- _Problem to solve_: Filtering the records below, copy only those lines that include the word "blue".

Collection entries

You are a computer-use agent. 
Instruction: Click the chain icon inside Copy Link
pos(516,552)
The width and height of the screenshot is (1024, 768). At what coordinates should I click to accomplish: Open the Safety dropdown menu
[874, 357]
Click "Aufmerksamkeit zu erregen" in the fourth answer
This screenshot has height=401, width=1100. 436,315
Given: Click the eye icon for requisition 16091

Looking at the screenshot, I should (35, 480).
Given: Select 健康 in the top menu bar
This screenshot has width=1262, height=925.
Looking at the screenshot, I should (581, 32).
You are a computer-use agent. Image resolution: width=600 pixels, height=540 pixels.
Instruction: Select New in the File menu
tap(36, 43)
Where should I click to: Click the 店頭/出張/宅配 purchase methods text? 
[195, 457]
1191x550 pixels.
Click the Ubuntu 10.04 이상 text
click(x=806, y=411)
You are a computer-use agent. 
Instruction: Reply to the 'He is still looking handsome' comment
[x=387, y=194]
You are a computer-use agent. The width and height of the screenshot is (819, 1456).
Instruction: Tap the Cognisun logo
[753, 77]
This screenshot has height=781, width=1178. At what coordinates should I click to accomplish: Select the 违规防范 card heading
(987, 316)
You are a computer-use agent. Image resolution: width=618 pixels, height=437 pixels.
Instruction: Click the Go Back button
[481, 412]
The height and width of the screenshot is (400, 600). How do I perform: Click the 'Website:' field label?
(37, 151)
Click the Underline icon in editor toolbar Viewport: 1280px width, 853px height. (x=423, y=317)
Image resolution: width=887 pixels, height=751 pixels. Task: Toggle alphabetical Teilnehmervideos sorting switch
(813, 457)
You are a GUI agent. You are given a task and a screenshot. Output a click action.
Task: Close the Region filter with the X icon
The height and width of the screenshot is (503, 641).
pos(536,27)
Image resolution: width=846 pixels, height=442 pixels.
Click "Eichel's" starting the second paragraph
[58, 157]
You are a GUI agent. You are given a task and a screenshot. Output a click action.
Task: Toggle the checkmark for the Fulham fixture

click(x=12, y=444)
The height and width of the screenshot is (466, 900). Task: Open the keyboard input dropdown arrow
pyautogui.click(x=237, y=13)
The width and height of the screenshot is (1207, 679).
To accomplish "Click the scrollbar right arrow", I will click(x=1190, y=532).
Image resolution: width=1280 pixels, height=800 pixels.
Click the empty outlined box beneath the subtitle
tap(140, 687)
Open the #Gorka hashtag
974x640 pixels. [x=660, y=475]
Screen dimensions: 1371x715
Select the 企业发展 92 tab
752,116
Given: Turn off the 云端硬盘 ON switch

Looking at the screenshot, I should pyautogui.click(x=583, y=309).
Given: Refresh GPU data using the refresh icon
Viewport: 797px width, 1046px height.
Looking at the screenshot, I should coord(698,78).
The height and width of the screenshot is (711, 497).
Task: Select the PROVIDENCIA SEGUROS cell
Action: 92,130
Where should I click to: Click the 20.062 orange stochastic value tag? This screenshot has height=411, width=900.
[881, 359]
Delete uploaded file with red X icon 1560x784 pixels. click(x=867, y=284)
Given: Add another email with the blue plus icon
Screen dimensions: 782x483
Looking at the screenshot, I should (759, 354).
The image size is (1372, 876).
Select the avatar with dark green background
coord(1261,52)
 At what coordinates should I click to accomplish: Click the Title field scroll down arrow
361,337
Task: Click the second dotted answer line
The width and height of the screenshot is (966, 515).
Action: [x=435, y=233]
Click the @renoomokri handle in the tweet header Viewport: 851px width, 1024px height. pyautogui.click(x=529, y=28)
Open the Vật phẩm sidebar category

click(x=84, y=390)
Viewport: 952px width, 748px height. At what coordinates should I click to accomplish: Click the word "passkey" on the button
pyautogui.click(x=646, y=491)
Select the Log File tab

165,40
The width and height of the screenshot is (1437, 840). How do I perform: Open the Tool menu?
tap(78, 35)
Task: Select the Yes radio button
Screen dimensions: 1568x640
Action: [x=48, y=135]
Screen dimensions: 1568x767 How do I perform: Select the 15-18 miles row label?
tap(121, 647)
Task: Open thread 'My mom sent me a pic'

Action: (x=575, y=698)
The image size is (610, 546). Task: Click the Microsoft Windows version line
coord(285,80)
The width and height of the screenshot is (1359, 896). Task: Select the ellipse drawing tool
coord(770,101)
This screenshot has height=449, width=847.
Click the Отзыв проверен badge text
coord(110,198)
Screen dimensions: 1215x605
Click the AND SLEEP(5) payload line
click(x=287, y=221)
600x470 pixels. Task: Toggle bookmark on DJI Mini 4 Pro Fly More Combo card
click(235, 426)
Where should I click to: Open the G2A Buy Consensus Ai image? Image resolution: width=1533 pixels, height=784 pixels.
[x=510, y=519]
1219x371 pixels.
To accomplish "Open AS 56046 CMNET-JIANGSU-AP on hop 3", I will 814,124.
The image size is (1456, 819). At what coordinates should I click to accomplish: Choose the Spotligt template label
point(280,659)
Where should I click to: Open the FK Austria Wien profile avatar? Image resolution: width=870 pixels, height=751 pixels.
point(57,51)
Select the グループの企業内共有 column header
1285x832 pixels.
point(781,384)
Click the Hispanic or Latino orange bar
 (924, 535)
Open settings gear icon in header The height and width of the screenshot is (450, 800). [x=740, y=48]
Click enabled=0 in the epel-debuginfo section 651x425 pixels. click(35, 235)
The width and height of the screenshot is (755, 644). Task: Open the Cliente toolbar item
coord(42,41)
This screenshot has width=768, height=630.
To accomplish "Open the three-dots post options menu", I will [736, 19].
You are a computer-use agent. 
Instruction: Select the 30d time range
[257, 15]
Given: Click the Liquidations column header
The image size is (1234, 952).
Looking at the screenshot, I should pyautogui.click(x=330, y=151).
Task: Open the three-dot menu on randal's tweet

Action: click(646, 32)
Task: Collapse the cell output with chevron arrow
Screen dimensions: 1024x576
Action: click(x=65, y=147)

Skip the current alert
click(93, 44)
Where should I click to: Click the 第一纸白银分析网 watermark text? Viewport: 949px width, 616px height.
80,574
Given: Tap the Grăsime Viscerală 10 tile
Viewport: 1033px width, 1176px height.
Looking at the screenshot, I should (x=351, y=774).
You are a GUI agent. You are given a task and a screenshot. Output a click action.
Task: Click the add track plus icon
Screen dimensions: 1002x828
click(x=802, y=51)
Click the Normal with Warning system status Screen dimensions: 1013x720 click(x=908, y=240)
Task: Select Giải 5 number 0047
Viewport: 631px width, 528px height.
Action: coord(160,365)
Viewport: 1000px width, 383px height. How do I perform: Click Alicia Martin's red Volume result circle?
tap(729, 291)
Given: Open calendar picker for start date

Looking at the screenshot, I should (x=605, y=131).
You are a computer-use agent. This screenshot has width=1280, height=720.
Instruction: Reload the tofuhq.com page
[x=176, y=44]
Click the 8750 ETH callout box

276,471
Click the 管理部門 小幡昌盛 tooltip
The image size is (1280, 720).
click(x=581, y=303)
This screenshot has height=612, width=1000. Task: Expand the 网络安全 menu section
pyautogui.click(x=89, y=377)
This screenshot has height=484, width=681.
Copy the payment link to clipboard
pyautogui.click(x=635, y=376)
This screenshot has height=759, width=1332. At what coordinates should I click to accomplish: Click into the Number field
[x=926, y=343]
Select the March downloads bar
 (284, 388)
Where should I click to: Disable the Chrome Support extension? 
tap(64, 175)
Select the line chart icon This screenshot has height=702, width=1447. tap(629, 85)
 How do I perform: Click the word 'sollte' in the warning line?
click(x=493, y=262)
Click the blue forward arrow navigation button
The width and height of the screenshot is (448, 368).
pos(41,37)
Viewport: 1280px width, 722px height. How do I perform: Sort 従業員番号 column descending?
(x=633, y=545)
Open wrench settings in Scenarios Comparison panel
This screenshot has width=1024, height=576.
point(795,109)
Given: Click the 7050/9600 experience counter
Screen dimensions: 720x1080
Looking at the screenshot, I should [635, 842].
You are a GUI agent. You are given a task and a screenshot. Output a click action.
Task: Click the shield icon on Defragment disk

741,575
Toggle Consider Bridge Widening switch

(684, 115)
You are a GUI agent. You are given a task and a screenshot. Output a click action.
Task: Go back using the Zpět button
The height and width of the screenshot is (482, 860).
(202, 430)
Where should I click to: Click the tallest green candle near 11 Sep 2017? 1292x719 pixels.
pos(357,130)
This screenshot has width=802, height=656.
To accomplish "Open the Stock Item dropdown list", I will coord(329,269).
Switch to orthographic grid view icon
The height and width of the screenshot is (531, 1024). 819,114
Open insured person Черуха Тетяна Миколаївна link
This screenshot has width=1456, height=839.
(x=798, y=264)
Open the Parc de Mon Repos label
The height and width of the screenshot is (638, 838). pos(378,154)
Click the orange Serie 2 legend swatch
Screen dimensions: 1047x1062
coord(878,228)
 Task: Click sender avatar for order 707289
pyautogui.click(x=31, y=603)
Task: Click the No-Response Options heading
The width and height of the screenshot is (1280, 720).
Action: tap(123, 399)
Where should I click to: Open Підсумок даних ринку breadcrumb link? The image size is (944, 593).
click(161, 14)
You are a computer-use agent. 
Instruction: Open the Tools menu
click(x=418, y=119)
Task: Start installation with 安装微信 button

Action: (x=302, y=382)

- _Answer below_:
Given: Add another email with the blue plus icon
Click the blue forward arrow navigation button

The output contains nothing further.